Although I have sometimes been called upon to treat ancient manuscripts on parchment and papyrus, the earliest works on paper that I had conserved were Italian Old Master drawings and German engravings from the early 15th century. That is until now, after I was asked by curator, Antonia Lovelace, from Leeds Museums and Galleries to conserve and mount two sheets from a Qur’an for the new Visions of Asia gallery at Leeds City Museum.
The sheets have been attributed by Tim Stanley, from the V&A, to Iran (or more broadly, ‘Eastern Islamic lands’) and dated to the 13th century. These papers, at more than 700 years old, pre-date the introduction of papermaking to England, in about 1495, by some 200-300 years. What is even more remarkable is the good condition and strength of the papers and the vividness of the ink and colours. Although Western papermaking probably owes its origins to Muslims living in Spain in the 10th century, Arab techniques of papermaking differ in several respects.
One of the Qur’an sheets before removing from its old mount
The early Western papers that I usually encounter are made from recycled rags such as linen, hemp and cotton. Early Arab papermakers used plant material, such as flax, to make their papers.

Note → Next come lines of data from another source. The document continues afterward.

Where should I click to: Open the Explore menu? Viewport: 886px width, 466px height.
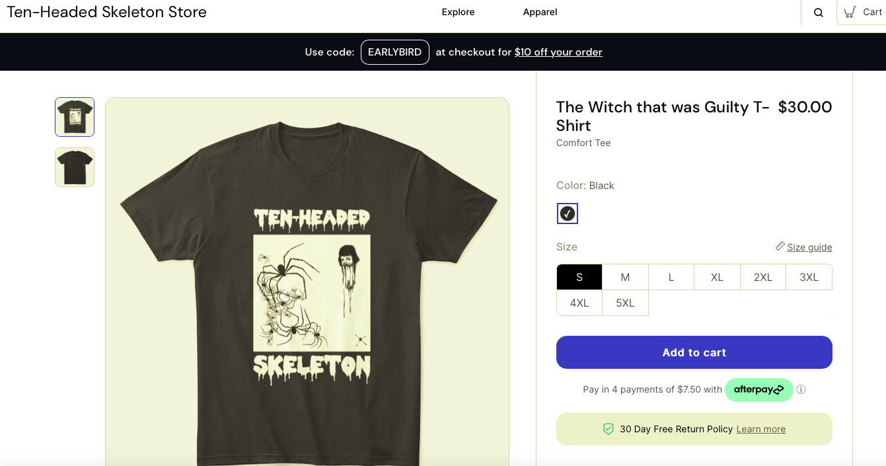[x=459, y=12]
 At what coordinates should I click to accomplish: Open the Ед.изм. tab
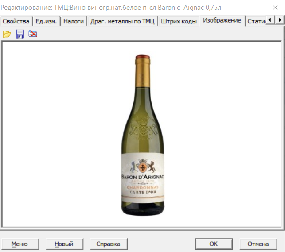tap(47, 21)
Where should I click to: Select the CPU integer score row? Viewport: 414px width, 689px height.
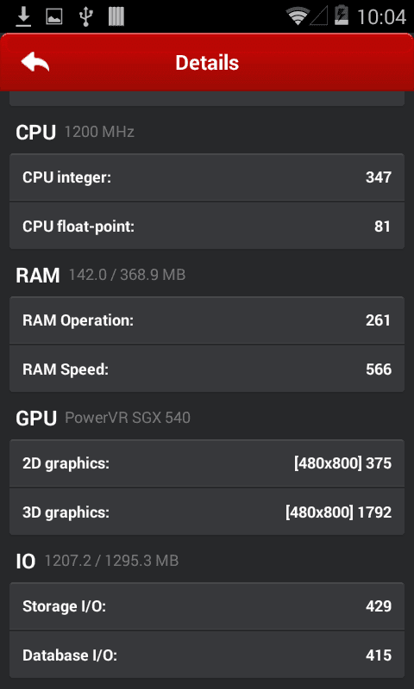click(x=207, y=177)
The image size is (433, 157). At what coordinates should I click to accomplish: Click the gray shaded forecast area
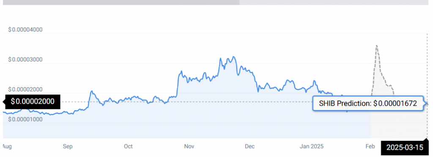(399, 121)
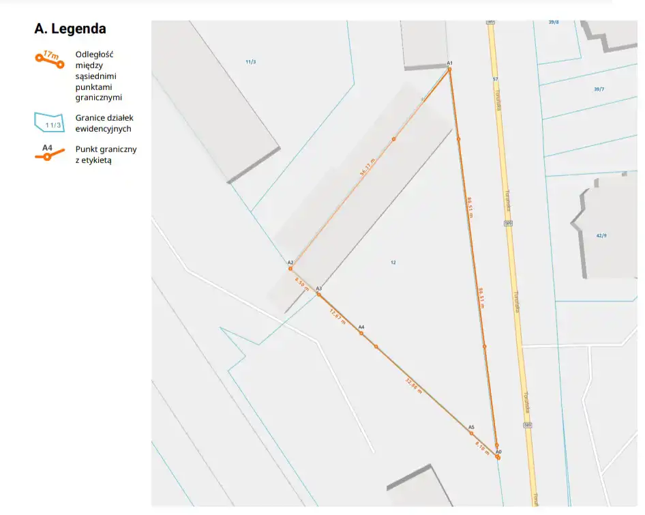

Hand-made, Western paper was often sized with gelatine and pressed between woollen felts to impart surface texture, but Arabic papers were coated with starch and afterwards burnished with smooth stones or other such tools to give a highly polished surface on both sides.
Light reflecting off the burnished surface of the Qur’an paper
The Leeds Qur’an sheets are written by a calligrapher, probably using a reed pen, in black ink. Elements of the design are decorated with gold leaf, lapis lazuli (ultramarine) and touches of green and red paint bound in gum Arabic.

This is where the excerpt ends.